Write every entry out again with no changes, and leave the images behind.
==*==
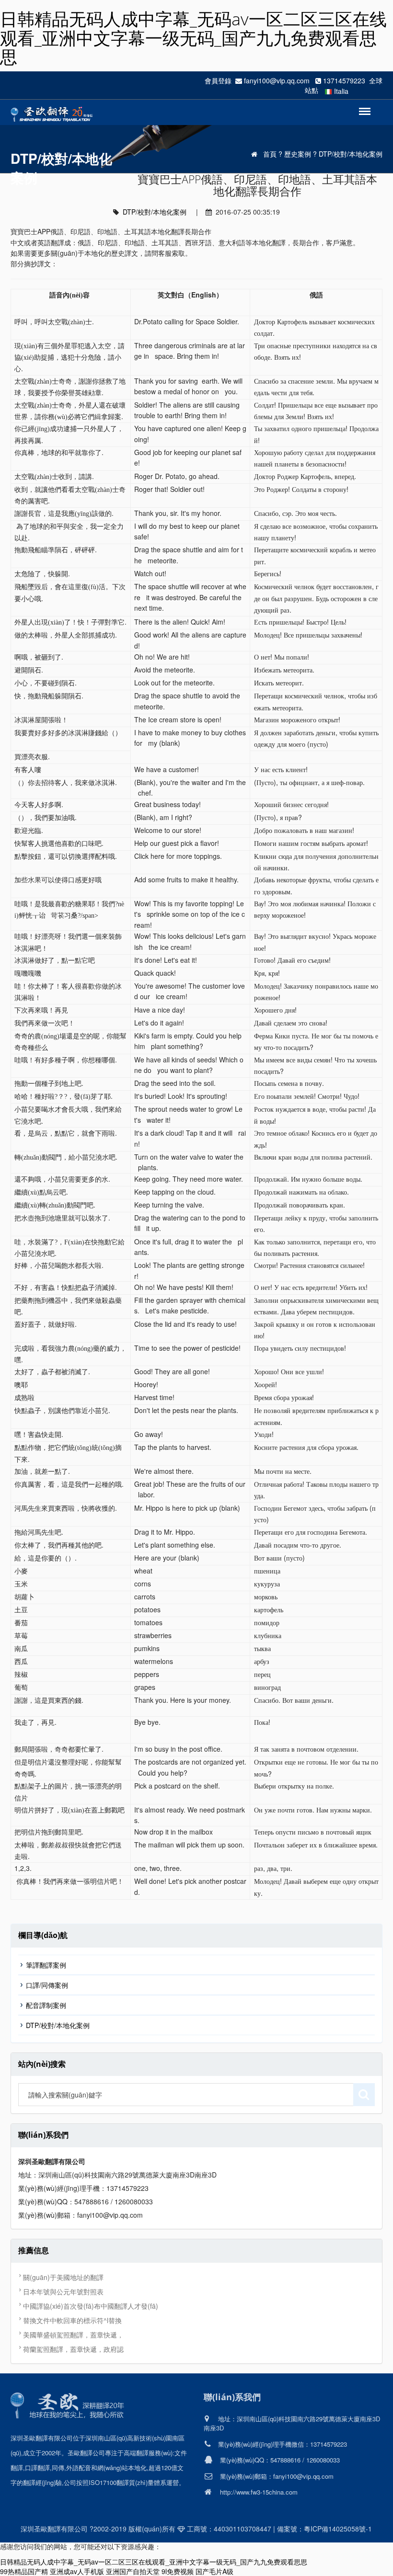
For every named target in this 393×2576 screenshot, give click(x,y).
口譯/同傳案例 (47, 1985)
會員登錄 (218, 80)
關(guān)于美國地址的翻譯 (63, 2277)
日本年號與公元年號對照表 (63, 2291)
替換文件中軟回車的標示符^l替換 (72, 2320)
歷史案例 (297, 154)
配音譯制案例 (46, 2005)
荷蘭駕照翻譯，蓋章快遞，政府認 (73, 2349)
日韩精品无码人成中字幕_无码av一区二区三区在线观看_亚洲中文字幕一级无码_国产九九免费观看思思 (193, 37)
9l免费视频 (178, 2571)
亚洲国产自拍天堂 (133, 2571)
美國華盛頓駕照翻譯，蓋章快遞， (73, 2334)
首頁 (270, 154)
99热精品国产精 (24, 2571)
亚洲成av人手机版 (77, 2571)
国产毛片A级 (214, 2571)
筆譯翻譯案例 (46, 1965)
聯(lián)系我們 (232, 2397)
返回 (361, 106)
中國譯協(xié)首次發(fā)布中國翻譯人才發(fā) (90, 2306)
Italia (341, 91)
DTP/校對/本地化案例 (350, 154)
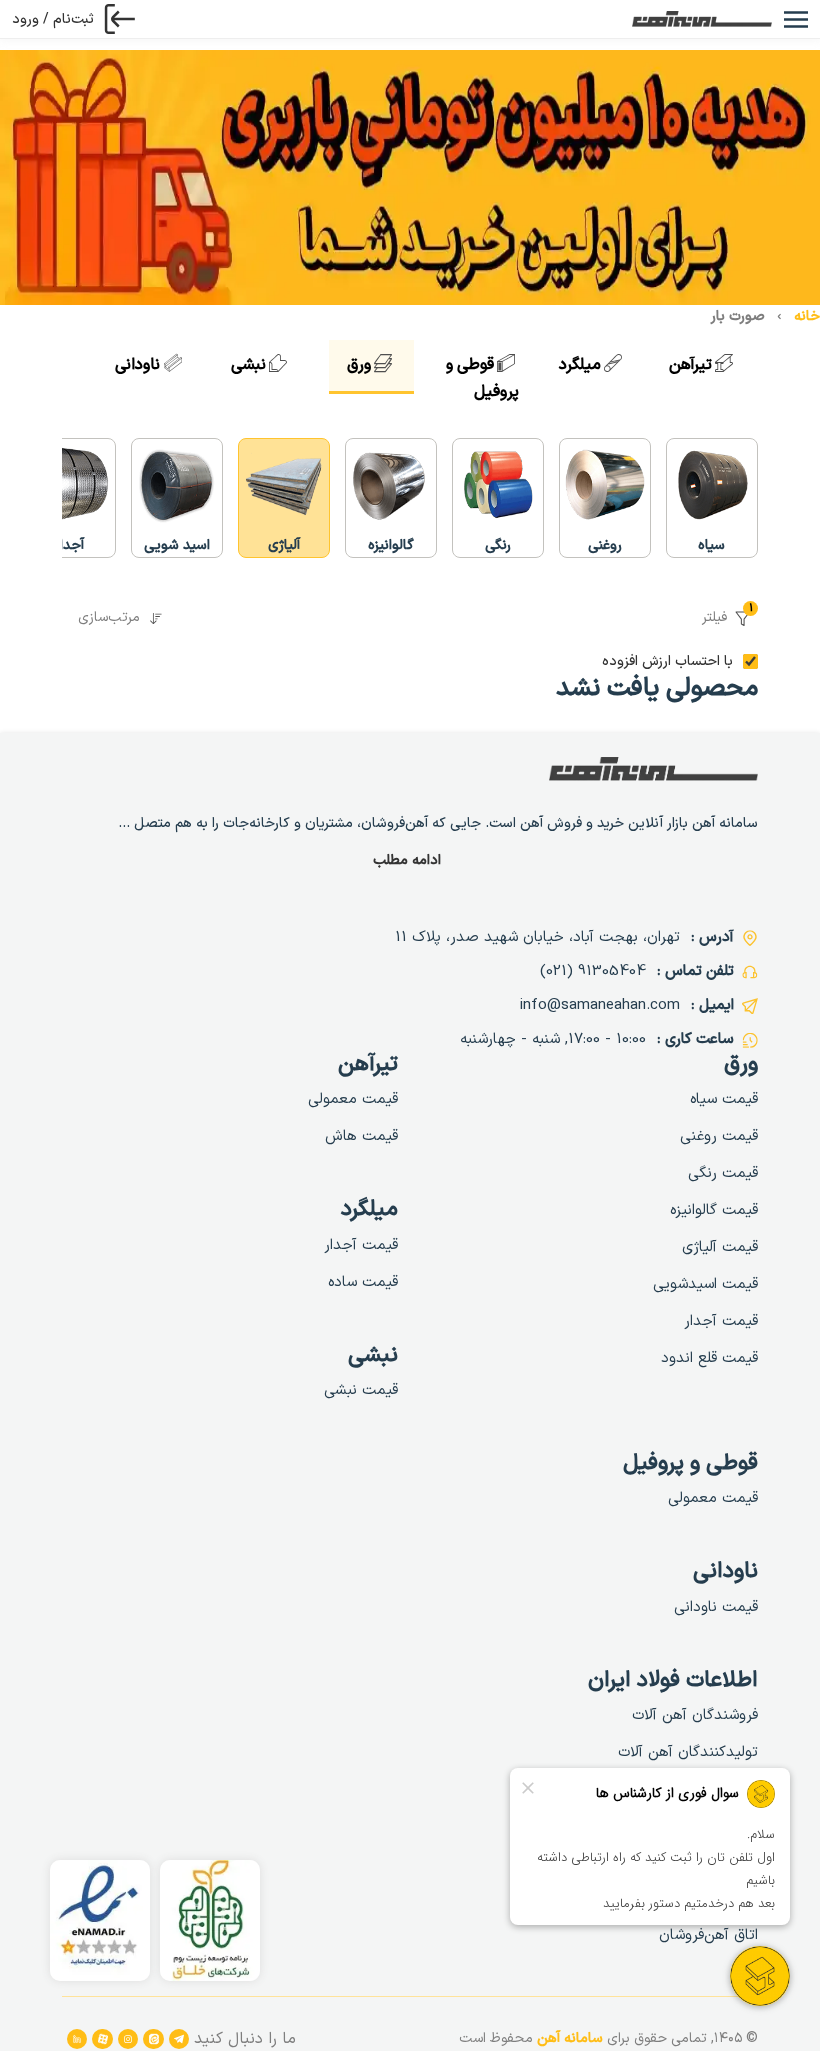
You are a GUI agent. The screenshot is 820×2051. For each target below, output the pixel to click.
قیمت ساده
==*==
▸ **TASK RESULT**
For every named target in this 393×2576 screenshot, give click(x,y).
口譯/同傳案例 (47, 1985)
會員登錄 (218, 80)
關(guān)于美國地址的翻譯 (63, 2277)
日本年號與公元年號對照表 (63, 2291)
替換文件中軟回車的標示符^l替換 (72, 2320)
歷史案例 (297, 154)
配音譯制案例 (46, 2005)
荷蘭駕照翻譯，蓋章快遞，政府認 (73, 2349)
日韩精品无码人成中字幕_无码av一区二区三区在线观看_亚洲中文字幕一级无码_国产九九免费观看思思 (193, 37)
9l免费视频 (178, 2571)
亚洲国产自拍天堂 (133, 2571)
美國華盛頓駕照翻譯，蓋章快遞， (73, 2334)
首頁 (270, 154)
99热精品国产精 (24, 2571)
亚洲成av人手机版 (77, 2571)
国产毛片A级 (214, 2571)
筆譯翻譯案例 (46, 1965)
聯(lián)系我們 (232, 2397)
返回 (361, 106)
中國譯協(xié)首次發(fā)布中國翻譯人才發(fā) (90, 2306)
Italia (341, 91)
DTP/校對/本地化案例 (350, 154)
You are a GUI agent. The screenshot is 820×2051. For each target below, output the pixel to click.
قیمت ساده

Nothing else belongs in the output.